Tennis fans have got slightly used to the great Roger Federer looking mortal at times in recent years but an error-riddled opening set in Sunday’s Brisbane International final raised plenty of eyebrows.
After reaching the decider against Lleyton Hewitt without dropping a service game in his previous three matches, Federer looked more weekend hacker than 17-time grand slam champion as the Australian veteran claimed the first set 6-1.
In 27 lacklustre minutes Federer completely missed the ball with one shot, shanked a couple more off the frame of his racquet and was broken three times by world No.60 Hewitt.
So underwhelming was the display it had many speculating if the recurring back problem which hampered the world No.6’s 2013 was flaring up again just days before the Australian Open.

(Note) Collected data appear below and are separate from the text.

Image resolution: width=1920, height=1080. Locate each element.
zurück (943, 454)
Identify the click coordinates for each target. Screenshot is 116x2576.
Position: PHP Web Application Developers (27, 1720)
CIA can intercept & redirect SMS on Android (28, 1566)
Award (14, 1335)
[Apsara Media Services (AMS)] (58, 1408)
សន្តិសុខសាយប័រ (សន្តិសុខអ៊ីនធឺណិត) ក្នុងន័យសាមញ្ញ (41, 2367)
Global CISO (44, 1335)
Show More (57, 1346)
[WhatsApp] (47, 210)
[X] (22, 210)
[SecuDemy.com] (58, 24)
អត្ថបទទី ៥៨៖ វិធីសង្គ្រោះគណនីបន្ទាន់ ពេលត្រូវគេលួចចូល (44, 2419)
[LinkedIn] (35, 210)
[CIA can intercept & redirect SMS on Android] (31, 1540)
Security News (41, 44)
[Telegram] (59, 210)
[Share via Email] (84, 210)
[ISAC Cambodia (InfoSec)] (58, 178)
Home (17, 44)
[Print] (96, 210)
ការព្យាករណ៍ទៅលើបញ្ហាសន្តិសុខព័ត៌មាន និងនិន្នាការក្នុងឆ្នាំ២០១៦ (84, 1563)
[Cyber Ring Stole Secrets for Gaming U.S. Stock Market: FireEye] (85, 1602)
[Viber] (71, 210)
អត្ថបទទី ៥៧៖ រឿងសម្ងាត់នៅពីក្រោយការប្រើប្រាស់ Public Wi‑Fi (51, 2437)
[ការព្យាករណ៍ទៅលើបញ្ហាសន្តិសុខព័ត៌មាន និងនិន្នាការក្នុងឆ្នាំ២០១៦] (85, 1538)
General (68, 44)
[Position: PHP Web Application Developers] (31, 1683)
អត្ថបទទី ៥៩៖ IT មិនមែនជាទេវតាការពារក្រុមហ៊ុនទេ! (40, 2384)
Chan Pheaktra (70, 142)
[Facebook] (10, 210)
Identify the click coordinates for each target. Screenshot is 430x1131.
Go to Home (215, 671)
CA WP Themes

Federer insisted post-match the set was just one of those things and nothing more, a claim backed up by the way he fought back to claim the second before eventually falling to a 1-6 6-4 3-6 loss to Hewitt in the pair’s 27th career meeting.
“Lleyton played good. Definitely got a lot of returns back and put the pressure on me from the baseline,” Federer said.
“I really was struggling with all sorts of rhythm. I wouldn’t say I was serving poorly, but it was just a tough set for me. I was put on the back foot very often.
“In quick conditions to find the rhythm is a difficult thing, because it’s almost something you don’t want to be looking.
“You want to keep playing your game and hope that things turn around for you eventually. Kind of did in the second set, so that was better.”
And while Sunday’s match was lost, Federer was happy overall with his Brisbane performance as he tries to reclaim his glory days and overcome rivals Rafael Nadal, Novak Djokovic and Andy Murray for a fifth Australian Open crown.
“Pretty pleased just that my body is holding up good in the first week, because you don’t quite know what to expect,” he said.
“Overall many good things, but then also a couple things you need to just readjust maybe … get to Melbourne and see what the court speed is down there and then you’ll have a real good idea of what you need to work on.”